Prompt:
Reproduce the text excerpt from "FR-009 / #1301" to "spec_kitty_events package version.", updating it so that "upgrading" becomes "bumping".

Text excerpt:
*** Block opens ***

FR-009 / #1301 — Shared-package events drift residual
Decision: Fix the six residual items in-place without upgrading the spec_kitty_events package version.
Context: 01KSF9HJ WP02 fixed the primary cascade (~130 failures) by aligning the installed package version. The six residual items in #1301 are structural issues that survived the version fix.
Items and fix directions:
| Item | Surface | Fix direction |
|---|---|---|
restart.py daemon-allowlist | tests/sync/test_daemon_intent_gate.py allowlist | Add src/specify_cli/sync/restart.py to the allowlist or refactor the unauthorized call |
BuildRegistered not queued at init | src/specify_cli/sync/ init path | Emit the event at init |
MissionOriginBound not queued without WebSocket | src/specify_cli/sync/ | Queue to offline queue when WebSocket is absent |
WPCreated missing actor/wp_title | tests/contract/test_handoff_fixtures.py fixture | Add fields to the fixture |
| Vendored events tree re-appeared | src/specify_cli/spec_kitty_events/ | Delete the directory |
YAML codeblock missing # pydantic_model: | Contract example fixture YAML | Add frontmatter comment |
FR-010 / #1303 — Charter synthesizer determinism
Decision: Fix manifest hash computation to be deterministic; add path_guard.py enforcement.

*** Block closes ***

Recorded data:

*** Block opens ***

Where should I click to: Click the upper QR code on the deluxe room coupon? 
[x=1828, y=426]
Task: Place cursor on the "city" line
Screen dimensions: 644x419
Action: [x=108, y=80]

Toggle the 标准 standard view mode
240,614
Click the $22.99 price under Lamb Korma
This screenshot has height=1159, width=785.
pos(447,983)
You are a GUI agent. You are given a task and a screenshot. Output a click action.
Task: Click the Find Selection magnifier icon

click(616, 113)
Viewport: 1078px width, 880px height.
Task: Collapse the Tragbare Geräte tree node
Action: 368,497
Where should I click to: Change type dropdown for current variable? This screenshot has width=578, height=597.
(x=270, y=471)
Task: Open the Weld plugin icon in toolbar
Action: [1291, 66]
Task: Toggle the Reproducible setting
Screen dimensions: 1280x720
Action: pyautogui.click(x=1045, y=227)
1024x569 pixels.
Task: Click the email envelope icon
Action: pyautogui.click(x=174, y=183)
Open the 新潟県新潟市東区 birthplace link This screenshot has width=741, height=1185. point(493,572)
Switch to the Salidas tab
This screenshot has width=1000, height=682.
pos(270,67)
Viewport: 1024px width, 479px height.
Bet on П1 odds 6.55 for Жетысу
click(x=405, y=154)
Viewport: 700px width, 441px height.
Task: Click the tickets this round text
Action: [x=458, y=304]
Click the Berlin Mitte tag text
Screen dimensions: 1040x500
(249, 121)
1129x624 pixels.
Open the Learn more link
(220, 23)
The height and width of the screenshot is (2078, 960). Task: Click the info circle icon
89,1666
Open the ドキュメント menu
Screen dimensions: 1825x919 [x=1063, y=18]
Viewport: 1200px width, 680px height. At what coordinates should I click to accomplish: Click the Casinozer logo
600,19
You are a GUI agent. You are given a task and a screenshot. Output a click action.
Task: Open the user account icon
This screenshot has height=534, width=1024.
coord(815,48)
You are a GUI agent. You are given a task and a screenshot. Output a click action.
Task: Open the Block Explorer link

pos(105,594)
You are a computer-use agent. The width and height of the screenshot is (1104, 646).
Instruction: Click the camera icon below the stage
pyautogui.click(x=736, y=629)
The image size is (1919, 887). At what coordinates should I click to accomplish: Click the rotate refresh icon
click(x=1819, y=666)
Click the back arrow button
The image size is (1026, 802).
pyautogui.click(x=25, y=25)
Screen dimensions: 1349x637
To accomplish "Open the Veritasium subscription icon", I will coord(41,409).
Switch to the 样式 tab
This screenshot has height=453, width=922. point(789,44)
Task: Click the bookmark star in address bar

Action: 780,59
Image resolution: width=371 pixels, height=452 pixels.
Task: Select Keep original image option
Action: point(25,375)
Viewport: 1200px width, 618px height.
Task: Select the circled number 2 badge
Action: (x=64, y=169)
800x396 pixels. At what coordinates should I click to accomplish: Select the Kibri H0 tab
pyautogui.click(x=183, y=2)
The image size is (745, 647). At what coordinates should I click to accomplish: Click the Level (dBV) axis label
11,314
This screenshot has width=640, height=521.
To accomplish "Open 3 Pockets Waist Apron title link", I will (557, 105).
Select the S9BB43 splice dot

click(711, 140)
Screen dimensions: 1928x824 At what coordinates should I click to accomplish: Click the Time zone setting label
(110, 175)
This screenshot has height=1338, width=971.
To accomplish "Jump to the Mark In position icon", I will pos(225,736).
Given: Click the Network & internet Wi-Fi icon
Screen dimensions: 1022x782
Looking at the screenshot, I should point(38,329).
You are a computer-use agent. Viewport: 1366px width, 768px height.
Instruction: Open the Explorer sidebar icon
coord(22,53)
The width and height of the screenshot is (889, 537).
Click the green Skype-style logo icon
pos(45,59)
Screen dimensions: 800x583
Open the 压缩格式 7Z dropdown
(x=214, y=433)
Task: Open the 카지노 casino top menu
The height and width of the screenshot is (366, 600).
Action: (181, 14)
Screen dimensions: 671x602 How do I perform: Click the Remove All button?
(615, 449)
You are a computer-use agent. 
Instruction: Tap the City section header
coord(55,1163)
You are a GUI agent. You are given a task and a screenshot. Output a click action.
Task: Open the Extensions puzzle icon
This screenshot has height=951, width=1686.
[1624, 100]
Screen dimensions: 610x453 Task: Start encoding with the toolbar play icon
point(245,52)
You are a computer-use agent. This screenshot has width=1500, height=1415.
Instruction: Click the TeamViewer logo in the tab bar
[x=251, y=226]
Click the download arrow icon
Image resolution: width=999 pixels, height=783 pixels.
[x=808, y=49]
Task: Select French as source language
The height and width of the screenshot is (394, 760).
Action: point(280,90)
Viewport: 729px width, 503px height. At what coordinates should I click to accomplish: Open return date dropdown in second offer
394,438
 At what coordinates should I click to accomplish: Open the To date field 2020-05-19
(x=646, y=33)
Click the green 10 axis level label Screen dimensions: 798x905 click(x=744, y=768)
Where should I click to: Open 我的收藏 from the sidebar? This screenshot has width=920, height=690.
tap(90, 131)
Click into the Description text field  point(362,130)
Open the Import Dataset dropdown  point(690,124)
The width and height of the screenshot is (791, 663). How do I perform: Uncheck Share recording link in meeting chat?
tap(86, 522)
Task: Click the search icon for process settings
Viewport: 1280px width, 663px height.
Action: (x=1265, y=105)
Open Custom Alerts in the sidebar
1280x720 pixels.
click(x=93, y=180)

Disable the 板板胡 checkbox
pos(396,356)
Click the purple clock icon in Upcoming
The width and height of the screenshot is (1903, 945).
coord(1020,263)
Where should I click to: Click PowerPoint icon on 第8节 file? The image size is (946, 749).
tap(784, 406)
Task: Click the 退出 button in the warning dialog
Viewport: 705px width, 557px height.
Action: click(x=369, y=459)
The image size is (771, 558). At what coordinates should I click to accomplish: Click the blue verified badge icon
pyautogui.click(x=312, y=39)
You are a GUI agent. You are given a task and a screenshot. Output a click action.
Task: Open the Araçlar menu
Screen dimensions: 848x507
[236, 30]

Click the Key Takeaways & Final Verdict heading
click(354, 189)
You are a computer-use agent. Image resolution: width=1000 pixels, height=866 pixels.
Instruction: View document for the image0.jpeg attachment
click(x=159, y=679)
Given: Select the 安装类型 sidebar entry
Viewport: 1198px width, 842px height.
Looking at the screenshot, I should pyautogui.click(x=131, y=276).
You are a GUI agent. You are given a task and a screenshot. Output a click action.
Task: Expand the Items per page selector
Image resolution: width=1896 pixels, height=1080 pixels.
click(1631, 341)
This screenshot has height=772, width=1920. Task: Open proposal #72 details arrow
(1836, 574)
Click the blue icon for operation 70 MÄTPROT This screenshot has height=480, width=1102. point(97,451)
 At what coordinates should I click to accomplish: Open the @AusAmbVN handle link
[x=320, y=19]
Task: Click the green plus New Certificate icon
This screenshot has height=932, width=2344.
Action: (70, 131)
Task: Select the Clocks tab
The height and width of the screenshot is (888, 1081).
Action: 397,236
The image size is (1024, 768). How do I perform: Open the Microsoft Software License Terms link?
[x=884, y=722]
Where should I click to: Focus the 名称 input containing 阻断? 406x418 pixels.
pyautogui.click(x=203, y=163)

*** Block closes ***

Reply:
FR-009 / #1301 — Shared-package events drift residual
Decision: Fix the six residual items in-place without bumping the spec_kitty_events package version.